## What to work on
All that is wanted is the span of lines from the one with "Open the Unity" to the last line of the data, copied exactly.
[Provided records]
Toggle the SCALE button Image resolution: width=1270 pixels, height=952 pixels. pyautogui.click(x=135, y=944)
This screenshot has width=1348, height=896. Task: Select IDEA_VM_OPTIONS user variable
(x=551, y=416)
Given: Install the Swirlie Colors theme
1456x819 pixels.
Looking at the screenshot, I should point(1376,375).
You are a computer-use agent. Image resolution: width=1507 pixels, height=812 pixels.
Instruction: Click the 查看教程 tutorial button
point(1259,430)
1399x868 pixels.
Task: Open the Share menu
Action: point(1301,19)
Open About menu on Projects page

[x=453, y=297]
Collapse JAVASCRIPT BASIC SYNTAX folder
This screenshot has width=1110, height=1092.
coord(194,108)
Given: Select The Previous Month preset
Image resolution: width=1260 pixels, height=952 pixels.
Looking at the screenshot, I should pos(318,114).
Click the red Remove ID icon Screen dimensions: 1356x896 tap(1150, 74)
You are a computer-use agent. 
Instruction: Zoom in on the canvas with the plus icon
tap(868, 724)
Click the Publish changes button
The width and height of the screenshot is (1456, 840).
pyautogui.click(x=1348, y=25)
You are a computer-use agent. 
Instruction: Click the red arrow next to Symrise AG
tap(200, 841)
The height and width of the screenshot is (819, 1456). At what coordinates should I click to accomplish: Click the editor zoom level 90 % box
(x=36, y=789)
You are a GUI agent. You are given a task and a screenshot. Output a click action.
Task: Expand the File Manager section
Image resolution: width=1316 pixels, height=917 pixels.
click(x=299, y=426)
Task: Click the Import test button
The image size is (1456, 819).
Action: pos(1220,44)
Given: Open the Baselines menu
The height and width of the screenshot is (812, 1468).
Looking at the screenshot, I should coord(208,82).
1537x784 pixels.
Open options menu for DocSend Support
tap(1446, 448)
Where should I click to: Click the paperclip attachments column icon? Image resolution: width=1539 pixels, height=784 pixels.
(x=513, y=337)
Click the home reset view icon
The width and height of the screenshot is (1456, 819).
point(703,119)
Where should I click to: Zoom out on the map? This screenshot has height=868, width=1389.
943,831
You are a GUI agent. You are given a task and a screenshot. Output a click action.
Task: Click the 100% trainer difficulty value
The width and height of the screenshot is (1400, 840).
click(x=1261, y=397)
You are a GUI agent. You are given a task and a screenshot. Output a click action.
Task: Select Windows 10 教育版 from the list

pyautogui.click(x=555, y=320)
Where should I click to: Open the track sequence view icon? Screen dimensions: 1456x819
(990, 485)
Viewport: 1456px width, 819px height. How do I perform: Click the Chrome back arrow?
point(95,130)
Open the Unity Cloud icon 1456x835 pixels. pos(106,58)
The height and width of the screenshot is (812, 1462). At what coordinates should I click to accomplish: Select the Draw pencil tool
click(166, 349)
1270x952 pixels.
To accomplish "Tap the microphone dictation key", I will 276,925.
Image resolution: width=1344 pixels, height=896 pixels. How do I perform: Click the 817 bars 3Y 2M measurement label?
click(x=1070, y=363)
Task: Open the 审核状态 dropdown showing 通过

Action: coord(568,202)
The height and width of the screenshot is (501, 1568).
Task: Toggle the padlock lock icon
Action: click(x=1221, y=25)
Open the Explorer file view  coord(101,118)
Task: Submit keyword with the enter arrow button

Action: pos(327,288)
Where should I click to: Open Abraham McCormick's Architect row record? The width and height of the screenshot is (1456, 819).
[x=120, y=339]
[/Provided records]
## Exercise output
Open the Unity Cloud icon 1456x835 pixels. pos(106,58)
The height and width of the screenshot is (812, 1462). At what coordinates should I click to accomplish: Select the Draw pencil tool
click(166, 349)
1270x952 pixels.
To accomplish "Tap the microphone dictation key", I will 276,925.
Image resolution: width=1344 pixels, height=896 pixels. How do I perform: Click the 817 bars 3Y 2M measurement label?
click(x=1070, y=363)
Task: Open the 审核状态 dropdown showing 通过

Action: coord(568,202)
The height and width of the screenshot is (501, 1568).
Task: Toggle the padlock lock icon
Action: click(x=1221, y=25)
Open the Explorer file view  coord(101,118)
Task: Submit keyword with the enter arrow button

Action: pos(327,288)
Where should I click to: Open Abraham McCormick's Architect row record? The width and height of the screenshot is (1456, 819).
[x=120, y=339]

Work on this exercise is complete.